Luca Malayalam Movie Review
The prelude of 'Luca' is a catalyst to amplify the suspense in it before the advent of a romantic episode. A confluence of romance and mystery, 'Luca' unfolds the life of a talented artist and his love affair with a girl, who unexpectedly enters into his life. The eponymous hero is sensitive and amicable so that Niharika falls in a relationship with him soon after their first meeting at Biennale venue. Luca, portrayed by Tovino Thomas, has bizarre lifestyle and delicate artistic expressions, which are really mere embellishments to conceal his mental agony.
The creative involvement of newbie director Arun Bose finds a rhythm so swiftly to establish the premise handsomely at the outset. With the perfect support of smart frames by Nimish Ravi and laudable artworks by Anees Nadody, 'Luca' offers a different ride to an extent. Arun has a promising screenplay in hand but he lets it down towards the latter half with a sense of ignorance in holding the proceedings firmly. It is emotionally gripping and powerful to satisfy you at one level even as the narrative part is panting for better care while dealing with the murder mystery.

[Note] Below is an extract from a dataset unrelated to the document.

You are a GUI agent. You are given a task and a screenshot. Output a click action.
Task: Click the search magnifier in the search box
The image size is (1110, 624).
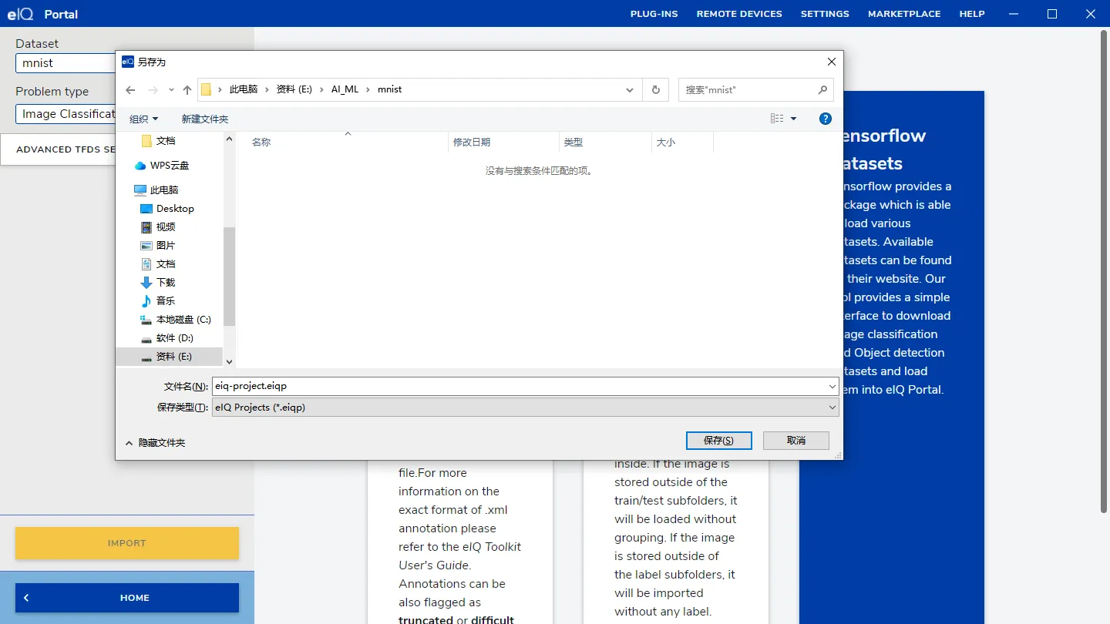pyautogui.click(x=822, y=89)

Ahaana Krishna is subtle in performance as well as delightful in appearance as Niharika, who enters into the life of Luca. The real conflict emerges after her appearance in the tale. She becomes his emotional pillar through a passionate relationship. Niharika finds Luca as an outlet to share her annoying memories of childhood presented by her uncle JP (Srikant Murali).
Interestingly, Luca too is battling himself to get rid of the haunting dreams about his dead parents. The character possesses a sort of hysteria coupled with mental agony. Tovino is sublime in absorbing the soul of the role with a smart transition befittingly in accordance with the situation of the plot. A passionate and resounding dedication from the actor elevates the film altogether.
Arun Bose and Mridul George, the scriptwriters, simultaneously move the two layers of the tale by referring to the life of police officer Akbar (Nitin George) and his wife Fathimah, played by Vinita Koshy. On the verge of divorce, Akbar is in a dilemma after listening to the advice of his colleagues to reconsider his decision to get separated from his wife. But this part of the movie evidently weakens the gravity of the mystery element since the impact of these actors fails to infuse any solid backup to the main plot. From the diary penned by Niharika, Akbar gets to know about the incidents that happened in the life of the scrap artist.
The incessant rain in most part of the investigation acts as a pall of mystery over the murder. The heavy plot structure creates a burden in the narration as it intersperses two tales at a time--- of the victim and the investigator. Barring this conflict of interest and the shadows of drawbacks at decisive junctures, it's a good attempt from a debutant.